Iptables para permitir el FTP entrante

Quiero permitir el tráfico FTP entrante.

CentOS 5.4:

Este es mi /etc/sysconfig/iptables .

 # Generated by iptables-save v1.3.5 on Thu Oct 3 21:23:07 2013 *filter :INPUT ACCEPT [0:0] :FORWARD ACCEPT [0:0] :OUTPUT ACCEPT [133:14837] -A INPUT -p tcp -m tcp --dport 21 -j ACCEPT -A INPUT -p tcp -m state --state ESTABLISHED -j ACCEPT -A INPUT -j REJECT --reject-with icmp-port-unreachable -A OUTPUT -p tcp -m tcp --sport 20 -j ACCEPT COMMIT # Completed on Thu Oct 3 21:23:07 2013 

Además, de forma pnetworkingeterminada, el module ip_conntrack_netbios_n se está cargando.
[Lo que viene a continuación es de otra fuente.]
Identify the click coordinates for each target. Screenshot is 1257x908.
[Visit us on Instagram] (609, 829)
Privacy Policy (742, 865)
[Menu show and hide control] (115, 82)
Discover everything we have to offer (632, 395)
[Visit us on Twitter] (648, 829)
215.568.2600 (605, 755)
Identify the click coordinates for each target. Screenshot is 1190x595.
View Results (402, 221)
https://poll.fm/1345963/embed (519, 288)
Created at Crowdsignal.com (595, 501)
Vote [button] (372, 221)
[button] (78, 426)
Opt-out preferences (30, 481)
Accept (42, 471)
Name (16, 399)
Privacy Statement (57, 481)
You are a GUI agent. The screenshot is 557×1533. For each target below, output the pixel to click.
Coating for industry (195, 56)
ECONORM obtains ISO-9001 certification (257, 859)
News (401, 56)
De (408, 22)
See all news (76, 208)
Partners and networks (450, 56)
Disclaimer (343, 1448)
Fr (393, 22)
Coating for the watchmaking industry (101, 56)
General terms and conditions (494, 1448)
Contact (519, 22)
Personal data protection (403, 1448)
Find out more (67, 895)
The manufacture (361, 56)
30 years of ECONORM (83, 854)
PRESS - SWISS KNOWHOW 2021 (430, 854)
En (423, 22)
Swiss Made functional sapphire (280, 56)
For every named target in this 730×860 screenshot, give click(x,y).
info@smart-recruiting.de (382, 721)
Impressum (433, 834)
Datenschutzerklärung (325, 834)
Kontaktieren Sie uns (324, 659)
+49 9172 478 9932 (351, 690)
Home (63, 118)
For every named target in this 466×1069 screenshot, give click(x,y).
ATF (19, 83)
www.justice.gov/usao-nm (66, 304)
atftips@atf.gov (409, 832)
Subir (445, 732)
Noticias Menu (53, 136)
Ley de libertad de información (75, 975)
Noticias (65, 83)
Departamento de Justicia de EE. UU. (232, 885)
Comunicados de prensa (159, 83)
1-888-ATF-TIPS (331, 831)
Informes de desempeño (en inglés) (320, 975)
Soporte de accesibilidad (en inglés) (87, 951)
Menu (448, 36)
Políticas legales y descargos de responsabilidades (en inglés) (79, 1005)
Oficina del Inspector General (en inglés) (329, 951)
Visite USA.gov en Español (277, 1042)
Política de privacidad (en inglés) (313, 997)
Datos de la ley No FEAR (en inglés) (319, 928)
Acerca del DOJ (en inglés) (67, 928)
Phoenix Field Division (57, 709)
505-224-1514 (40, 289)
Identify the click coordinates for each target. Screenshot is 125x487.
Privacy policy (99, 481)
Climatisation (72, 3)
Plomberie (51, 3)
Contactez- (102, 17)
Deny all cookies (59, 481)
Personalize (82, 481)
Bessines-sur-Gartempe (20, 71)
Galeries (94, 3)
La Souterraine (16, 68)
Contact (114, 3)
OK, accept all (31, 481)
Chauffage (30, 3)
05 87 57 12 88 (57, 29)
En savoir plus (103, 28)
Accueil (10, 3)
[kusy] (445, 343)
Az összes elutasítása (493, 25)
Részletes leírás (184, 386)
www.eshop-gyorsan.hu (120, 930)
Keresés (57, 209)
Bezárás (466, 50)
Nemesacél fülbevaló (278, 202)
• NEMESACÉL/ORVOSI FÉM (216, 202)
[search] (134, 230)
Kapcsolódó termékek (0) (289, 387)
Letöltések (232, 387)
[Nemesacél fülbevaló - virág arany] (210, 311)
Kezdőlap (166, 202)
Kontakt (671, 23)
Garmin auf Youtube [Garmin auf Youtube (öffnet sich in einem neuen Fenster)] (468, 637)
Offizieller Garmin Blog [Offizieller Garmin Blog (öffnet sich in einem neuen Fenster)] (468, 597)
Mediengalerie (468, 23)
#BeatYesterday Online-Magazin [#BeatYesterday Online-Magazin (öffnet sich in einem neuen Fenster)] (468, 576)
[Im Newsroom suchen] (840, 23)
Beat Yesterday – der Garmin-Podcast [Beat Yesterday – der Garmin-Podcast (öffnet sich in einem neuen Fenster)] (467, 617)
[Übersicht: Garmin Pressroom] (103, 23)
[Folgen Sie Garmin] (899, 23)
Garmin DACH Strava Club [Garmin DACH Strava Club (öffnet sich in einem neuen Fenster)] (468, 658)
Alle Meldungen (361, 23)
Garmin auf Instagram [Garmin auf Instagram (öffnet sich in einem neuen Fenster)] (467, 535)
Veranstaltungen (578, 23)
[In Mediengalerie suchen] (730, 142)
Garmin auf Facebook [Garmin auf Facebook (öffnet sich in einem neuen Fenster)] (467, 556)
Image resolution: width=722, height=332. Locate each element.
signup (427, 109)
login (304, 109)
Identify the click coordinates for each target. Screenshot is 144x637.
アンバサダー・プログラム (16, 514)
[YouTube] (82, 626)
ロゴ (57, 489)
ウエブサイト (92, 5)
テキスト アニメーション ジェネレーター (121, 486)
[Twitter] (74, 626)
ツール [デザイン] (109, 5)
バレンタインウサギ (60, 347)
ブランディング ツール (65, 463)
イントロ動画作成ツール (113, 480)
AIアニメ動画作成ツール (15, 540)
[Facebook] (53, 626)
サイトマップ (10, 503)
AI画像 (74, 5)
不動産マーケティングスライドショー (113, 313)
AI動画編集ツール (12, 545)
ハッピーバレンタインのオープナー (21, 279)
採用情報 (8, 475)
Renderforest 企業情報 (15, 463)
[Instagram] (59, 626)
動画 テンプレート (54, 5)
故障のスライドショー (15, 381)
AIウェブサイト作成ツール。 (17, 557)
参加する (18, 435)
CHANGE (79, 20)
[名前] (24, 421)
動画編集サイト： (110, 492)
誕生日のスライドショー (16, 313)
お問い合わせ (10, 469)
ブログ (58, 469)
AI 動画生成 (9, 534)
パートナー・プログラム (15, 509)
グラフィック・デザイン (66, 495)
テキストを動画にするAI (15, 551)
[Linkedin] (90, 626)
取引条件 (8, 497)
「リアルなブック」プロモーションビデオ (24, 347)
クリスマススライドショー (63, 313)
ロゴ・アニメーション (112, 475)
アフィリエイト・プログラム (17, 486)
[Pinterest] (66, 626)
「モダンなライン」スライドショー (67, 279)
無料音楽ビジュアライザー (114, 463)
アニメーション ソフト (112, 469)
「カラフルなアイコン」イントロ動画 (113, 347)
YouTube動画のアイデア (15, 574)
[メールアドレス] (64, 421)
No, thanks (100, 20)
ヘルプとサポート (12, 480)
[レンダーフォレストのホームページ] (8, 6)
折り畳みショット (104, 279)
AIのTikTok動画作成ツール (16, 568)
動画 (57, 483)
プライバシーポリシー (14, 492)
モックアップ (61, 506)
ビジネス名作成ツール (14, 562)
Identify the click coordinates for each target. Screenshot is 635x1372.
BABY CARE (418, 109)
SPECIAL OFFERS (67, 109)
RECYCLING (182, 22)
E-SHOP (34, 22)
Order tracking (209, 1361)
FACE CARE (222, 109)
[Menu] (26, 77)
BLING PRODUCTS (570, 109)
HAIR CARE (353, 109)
 #service iptables restart Flushing firewall rules: [ OK ] Setting chains to policy ACCEPT: filter [ OK ] Unloading iptables modules: [ OK ] Applying iptables firewall rules: [ OK ] Loading additional iptables modules: ip_conntrack_netbios_n[ OK ] 

Pero el problema no está en ese module, ya que intenté downloadlo y todavía no tuve suerte.

Si deshabilito iptables, puedo transferir mi copy de security de otra máquina a FTP. Si iptables se está aplicando, entonces la transferencia falló.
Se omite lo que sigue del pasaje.